Exercise goal
Convert the records from the line containing "Given: Click The" through the end of the records, inclusive, into a Markdown table with the columns No. and Text. Skip blank lines and leave the pictures out.

Dataset
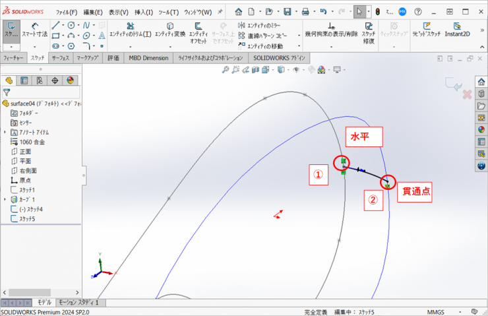Choose the Convert Entities tool

pos(170,30)
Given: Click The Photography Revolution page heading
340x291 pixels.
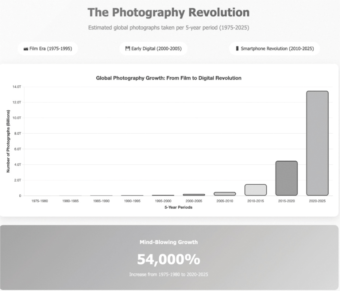Looking at the screenshot, I should pos(169,13).
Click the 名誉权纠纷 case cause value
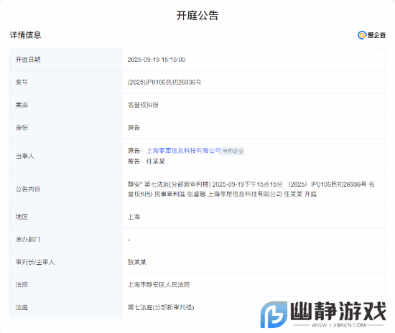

Exercise solution
| No. | Text |
|---|---|
| 1 | Given: Click The Photography Revolution page heading |
| 2 | 340x291 pixels. |
| 3 | Looking at the screenshot, I should pos(169,13). |
| 4 | Click the 名誉权纠纷 case cause value |